Boza, Mısır ve Kuzey Afrika sahilleriyle Akdenizli tüccar gemiciler aracılığıyla batıya, Hazar Denizi güneyinden doğuya, Asya içlerine ve Çin’e; İran ve Afganistan’a, Kafkaslar’dan kuzeye, Volga havzasına doğru geniş bir coğrafyaya yayılır. Balkan ülkelerinin hemen hepsinin “milli içki” olarak sahiplendiği bozanın Balkanlar’a gelişi ise, iki farklı öyküye dayandırılır. İlkinde, Orta Asya’dan kalkıp XI. Yüzyılda Karadeniz’in kuzeyinden Balkanlar’a kadar geniş bir bölgeyi ele geçiren Kıpçak Türklerinin, bozayı da kültürlerinin bir parçası olarak bölgeye taşıdığı savunulur. İkincisinde ise, horasanlı savaşçı dervişlerden Sarı Saltık yer alır.
Horasan’dan gelip Anadolu’da Hacı Bektaş’a bağlanan Sarı Saltık, Rumeli’ye yerleşen ilk Müslüman Türk toplulukları da yönetmek üzere, 1263 yılında Babadağı’na, bugünkü Dobruca’ya gelir. Horasan’da öğrendiği bozacılığın bölgede yayılmasına da önayak olan Sarı Saltık, bozacı esnafının piri sayılır.
En şiddetli yasakların yaşandığı IV. Murad ve IV. Mehmed dönemlerinde İstanbul’da 300 dükkanda 1005 bozacı çalışırdı. “Sarhoşluk vermeyecek kadarı”nı içmek helal sayıldığından, meyhaneler, yüksek alkollü tatarbozası satan bozahanelere dönüşür ve bir laf türer: “Meyhaneciye sormuşlar şahidin kim diye, bozacı demiş.” İçki yasağı III. Selim döneminde de sürer.Bu dönemde bozahaneler artık iyice ayak takımının işgali altındadır. Okuryazar takımı, hanımlar, beyler ve aileler bozahanelerden elini eteğini çeker.
Bozacı 1930'lu yıllar - Kaynak . Twitter / Kerem Görsev

16. yüzyıla kadar rahatça tüketilen bu içeceğe II. Selim döneminde birtakım kısıtlamalar getiriliyor. İçine afyon katılarak elde edilen 'Tatar Bozası', II. Selim tarafından sakıncalı görülüp yasaklanıyor. 17. yüzyılda tarihe 'Bozahaneler Vak'ası' olarak geçen bir olay yaşanıyor. O dönemin hükümdarı IV. Sultan Mehmed 1670 yılında içki yasağı getiriyor. İçki yasağıyla birlikte bozanın da keyif verici bir içecek olduğuna karar verilerek bozahaneler kapatılıyor.
Ünlü seyyah, Evliya Çelebi'nin 17. yüzyılda yazdığı 'Seyahatname' isimli yapıtta "Esnafı Darı Bozacyan" başlığı altında bir bölüm karşımıza çıkıyor. Bu bölümde anlatılanlardan, bozanın o tarihlerde çok tüketilen bir içecek olduğunu anlıyoruz. Evliya Çelebi; 17. yüzyılda İstanbul'da 300 bozahanenin olduğunu ve buralarda çalışan 1005 bozacının bulunduğunu anlatıyor.

■ Verilen görev 1:
Boza metnine göre Sarı Saltık 1263 yılında nereye gelir?
■ Verilen görev 2:
Boza hakkındaki metinde "Bozacı 1930'lu yıllar" ile başlayıp "bozacının bulunduğunu anlatıyor." ile biten bölümü, bu iki ifade de dahil olmak üzere tekrar yazın.

■ Bir veri kümesinden alıntılar:
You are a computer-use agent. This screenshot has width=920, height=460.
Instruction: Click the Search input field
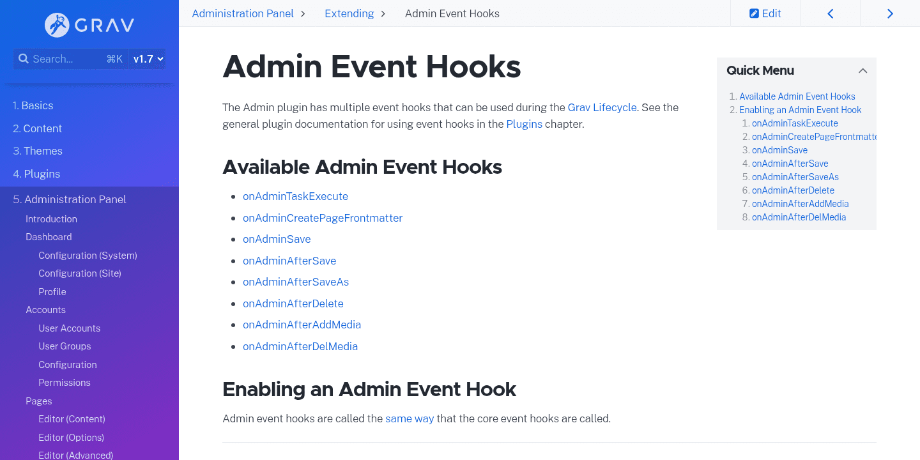(x=67, y=59)
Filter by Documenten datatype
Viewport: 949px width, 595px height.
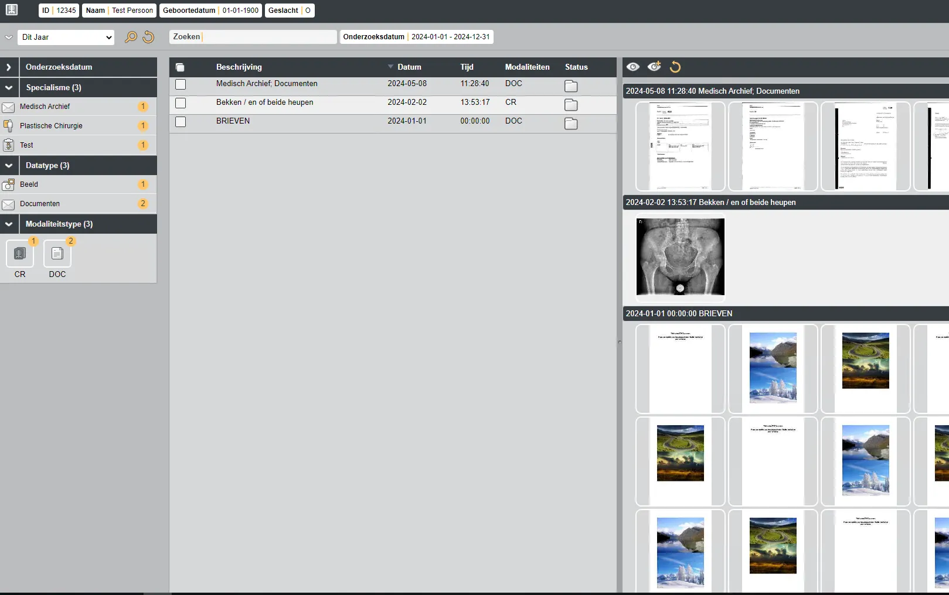(40, 204)
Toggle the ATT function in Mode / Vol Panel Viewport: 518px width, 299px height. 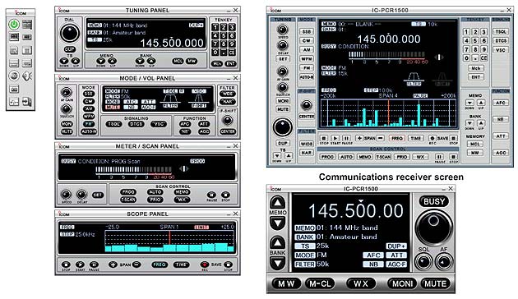tap(204, 124)
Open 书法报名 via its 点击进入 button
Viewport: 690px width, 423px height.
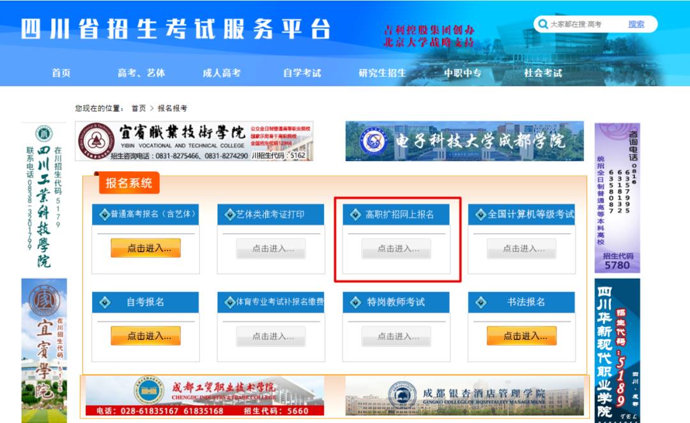521,335
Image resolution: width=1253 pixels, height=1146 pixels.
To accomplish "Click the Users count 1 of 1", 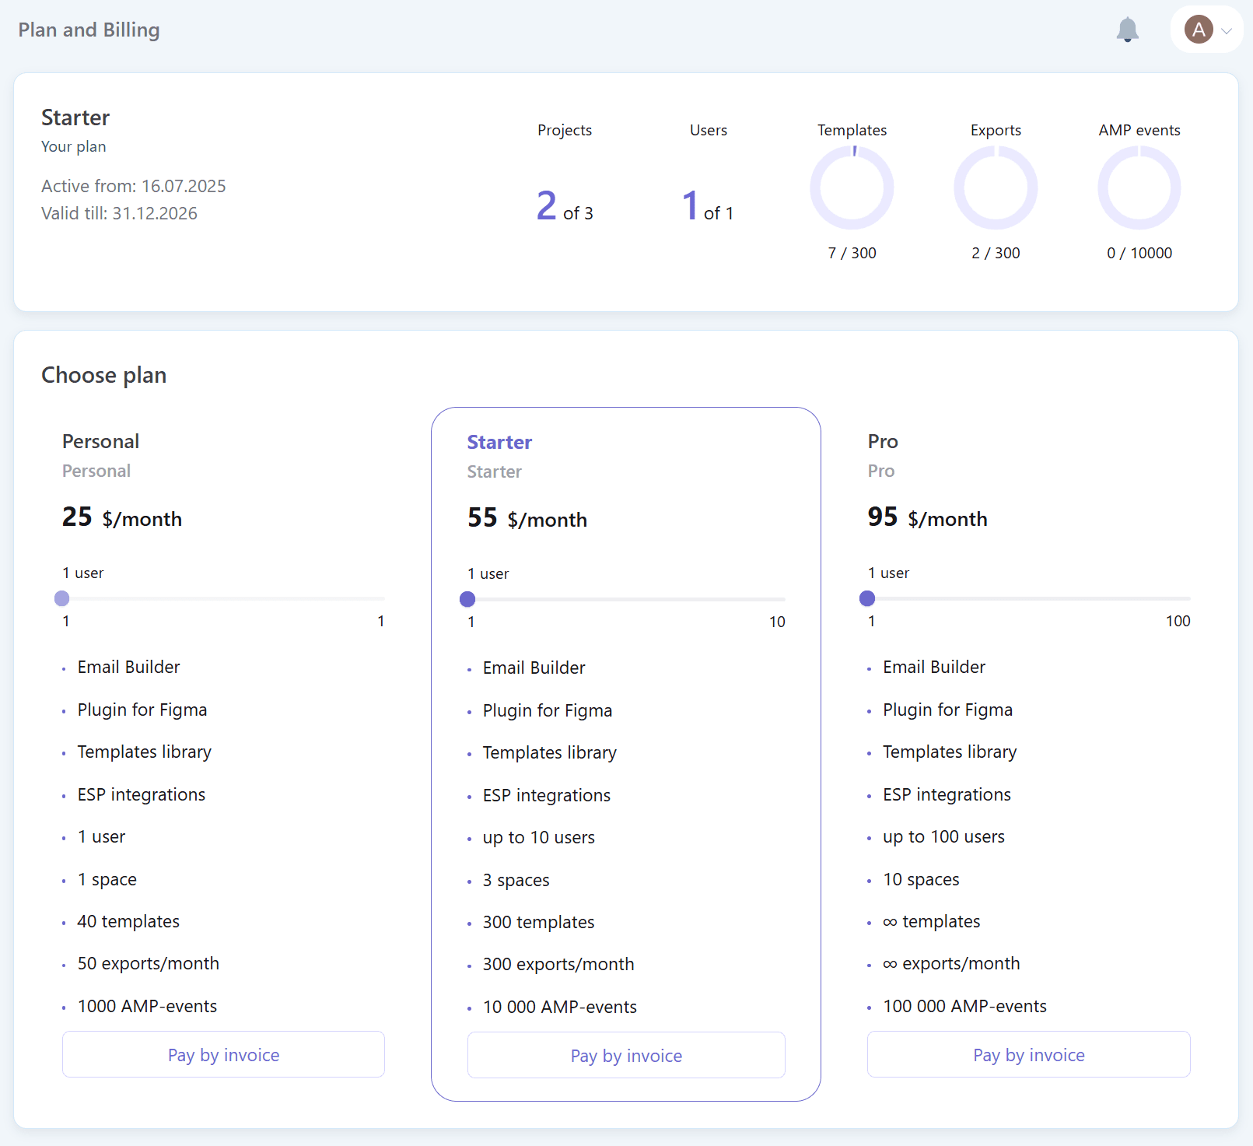I will tap(708, 206).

■ Yanıt 1:
Babadağı’na, yani bugünkü Dobruca’ya gelir.

■ Yanıt 2:
Bozacı 1930'lu yıllar - Kaynak . Twitter / Kerem Görsev

16. yüzyıla kadar rahatça tüketilen bu içeceğe II. Selim döneminde birtakım kısıtlamalar getiriliyor. İçine afyon katılarak elde edilen 'Tatar Bozası', II. Selim tarafından sakıncalı görülüp yasaklanıyor. 17. yüzyılda tarihe 'Bozahaneler Vak'ası' olarak geçen bir olay yaşanıyor. O dönemin hükümdarı IV. Sultan Mehmed 1670 yılında içki yasağı getiriyor. İçki yasağıyla birlikte bozanın da keyif verici bir içecek olduğuna karar verilerek bozahaneler kapatılıyor.
Ünlü seyyah, Evliya Çelebi'nin 17. yüzyılda yazdığı 'Seyahatname' isimli yapıtta "Esnafı Darı Bozacyan" başlığı altında bir bölüm karşımıza çıkıyor. Bu bölümde anlatılanlardan, bozanın o tarihlerde çok tüketilen bir içecek olduğunu anlıyoruz. Evliya Çelebi; 17. yüzyılda İstanbul'da 300 bozahanenin olduğunu ve buralarda çalışan 1005 bozacının bulunduğunu anlatıyor.